— Directions —
Leave out the pictures, and write out exactly the lines from the beginning of the material to the line holding "Darth Vader (307, 387)", that line included, and nothing else.

— Entries supplied —
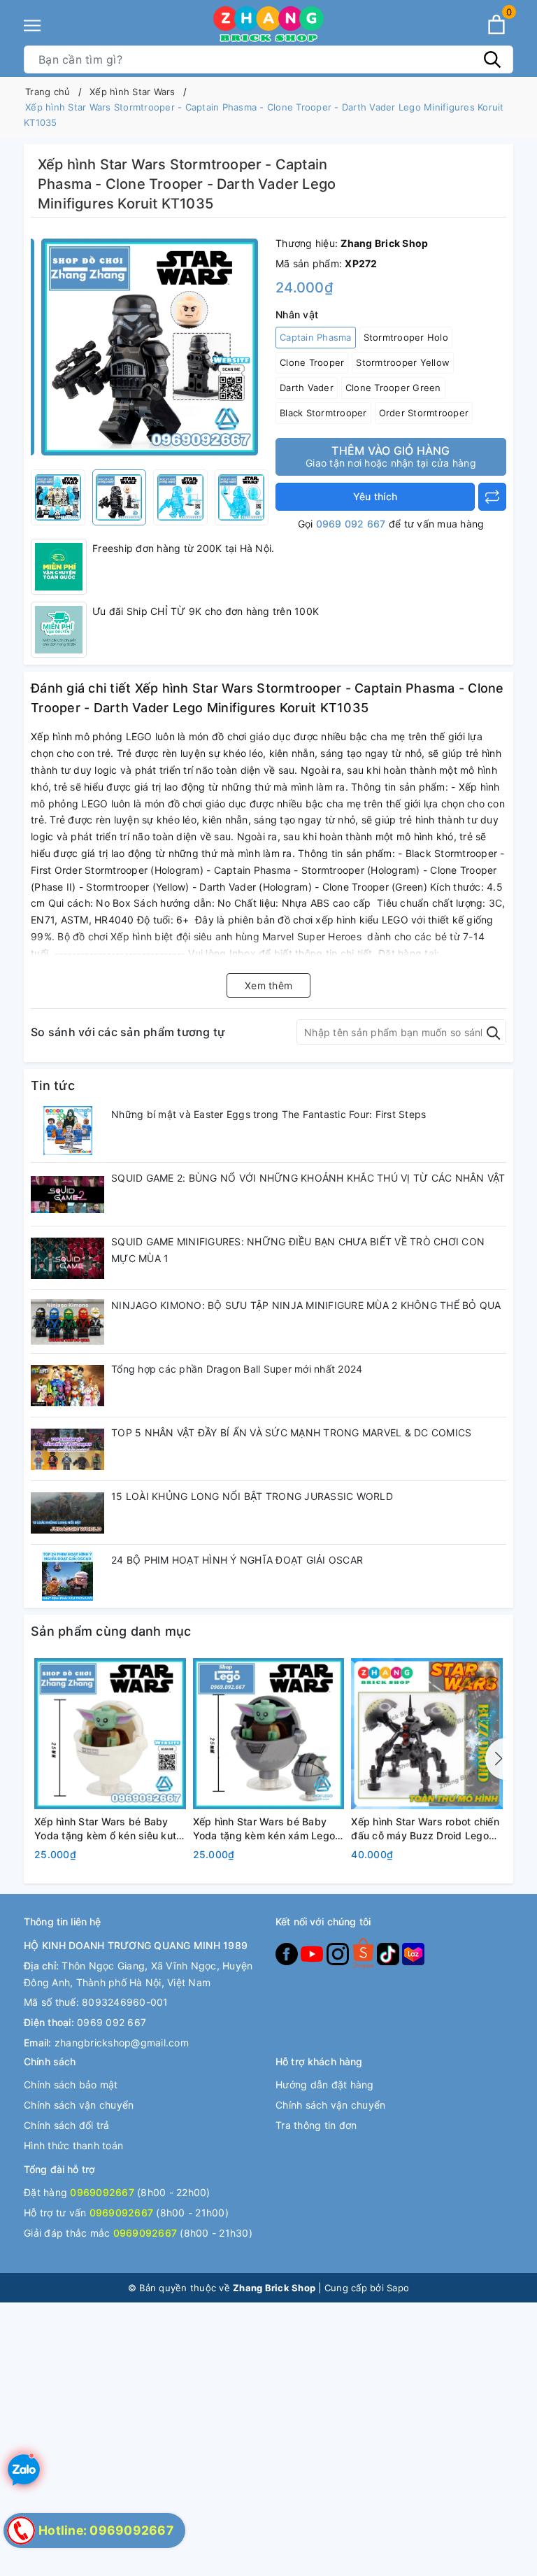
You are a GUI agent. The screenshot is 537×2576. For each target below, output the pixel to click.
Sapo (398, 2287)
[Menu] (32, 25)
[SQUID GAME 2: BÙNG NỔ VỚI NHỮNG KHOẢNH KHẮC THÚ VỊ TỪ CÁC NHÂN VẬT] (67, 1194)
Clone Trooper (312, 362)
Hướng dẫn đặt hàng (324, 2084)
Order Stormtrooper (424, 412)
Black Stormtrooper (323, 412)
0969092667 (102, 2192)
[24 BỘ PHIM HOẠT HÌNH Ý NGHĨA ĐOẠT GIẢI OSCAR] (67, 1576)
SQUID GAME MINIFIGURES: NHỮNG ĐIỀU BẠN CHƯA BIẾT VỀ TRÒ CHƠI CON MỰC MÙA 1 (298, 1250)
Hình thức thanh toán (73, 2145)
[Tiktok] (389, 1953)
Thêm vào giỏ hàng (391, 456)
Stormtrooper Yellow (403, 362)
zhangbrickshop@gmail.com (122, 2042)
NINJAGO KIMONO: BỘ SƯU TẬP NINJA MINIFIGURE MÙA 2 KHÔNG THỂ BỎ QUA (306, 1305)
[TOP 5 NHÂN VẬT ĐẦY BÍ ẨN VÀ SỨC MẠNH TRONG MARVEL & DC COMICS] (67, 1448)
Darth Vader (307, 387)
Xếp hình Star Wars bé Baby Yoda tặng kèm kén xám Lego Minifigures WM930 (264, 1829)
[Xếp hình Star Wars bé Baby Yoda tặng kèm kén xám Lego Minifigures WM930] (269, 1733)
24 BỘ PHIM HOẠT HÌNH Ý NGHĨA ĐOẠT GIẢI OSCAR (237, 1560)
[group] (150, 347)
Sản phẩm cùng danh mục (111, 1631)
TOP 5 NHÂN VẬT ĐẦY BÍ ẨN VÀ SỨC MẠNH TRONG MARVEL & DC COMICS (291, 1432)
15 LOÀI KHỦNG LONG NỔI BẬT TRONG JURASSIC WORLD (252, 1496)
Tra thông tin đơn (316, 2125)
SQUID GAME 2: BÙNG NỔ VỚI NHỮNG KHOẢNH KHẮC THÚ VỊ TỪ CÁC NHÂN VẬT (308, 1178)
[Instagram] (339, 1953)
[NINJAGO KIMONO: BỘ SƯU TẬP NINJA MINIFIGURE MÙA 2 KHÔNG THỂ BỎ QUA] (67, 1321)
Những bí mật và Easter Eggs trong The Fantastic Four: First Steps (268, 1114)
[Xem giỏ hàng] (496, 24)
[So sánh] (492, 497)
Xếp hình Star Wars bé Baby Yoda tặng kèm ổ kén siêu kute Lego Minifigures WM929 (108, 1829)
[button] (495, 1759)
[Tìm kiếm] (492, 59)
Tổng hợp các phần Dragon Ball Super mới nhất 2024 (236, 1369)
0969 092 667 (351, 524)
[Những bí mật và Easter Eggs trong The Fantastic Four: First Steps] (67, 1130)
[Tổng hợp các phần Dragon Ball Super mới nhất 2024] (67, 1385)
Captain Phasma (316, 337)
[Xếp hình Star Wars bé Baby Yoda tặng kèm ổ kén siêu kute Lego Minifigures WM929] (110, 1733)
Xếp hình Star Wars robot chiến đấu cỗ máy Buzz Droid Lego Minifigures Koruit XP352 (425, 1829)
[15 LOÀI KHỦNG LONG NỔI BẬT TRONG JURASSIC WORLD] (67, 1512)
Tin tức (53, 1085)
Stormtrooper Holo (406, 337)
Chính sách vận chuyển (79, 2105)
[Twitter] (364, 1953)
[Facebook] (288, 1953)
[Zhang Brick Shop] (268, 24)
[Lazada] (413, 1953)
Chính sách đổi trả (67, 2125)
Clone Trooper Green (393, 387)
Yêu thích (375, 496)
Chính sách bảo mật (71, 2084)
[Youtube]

— Solution to the problem —
You are a GUI agent. The screenshot is 537×2576. For each target below, output the pixel to click.
Sapo (398, 2287)
[Menu] (32, 25)
[SQUID GAME 2: BÙNG NỔ VỚI NHỮNG KHOẢNH KHẮC THÚ VỊ TỪ CÁC NHÂN VẬT] (67, 1194)
Clone Trooper (312, 362)
Hướng dẫn đặt hàng (324, 2084)
Order Stormtrooper (424, 412)
Black Stormtrooper (323, 412)
0969092667 (102, 2192)
[24 BỘ PHIM HOẠT HÌNH Ý NGHĨA ĐOẠT GIẢI OSCAR] (67, 1576)
SQUID GAME MINIFIGURES: NHỮNG ĐIỀU BẠN CHƯA BIẾT VỀ TRÒ CHƠI CON MỰC MÙA 1 (298, 1250)
Hình thức thanh toán (73, 2145)
[Tiktok] (389, 1953)
Thêm vào giỏ hàng (391, 456)
Stormtrooper Yellow (403, 362)
zhangbrickshop@gmail.com (122, 2042)
NINJAGO KIMONO: BỘ SƯU TẬP NINJA MINIFIGURE MÙA 2 KHÔNG THỂ BỎ QUA (306, 1305)
[TOP 5 NHÂN VẬT ĐẦY BÍ ẨN VÀ SỨC MẠNH TRONG MARVEL & DC COMICS] (67, 1448)
Darth Vader (307, 387)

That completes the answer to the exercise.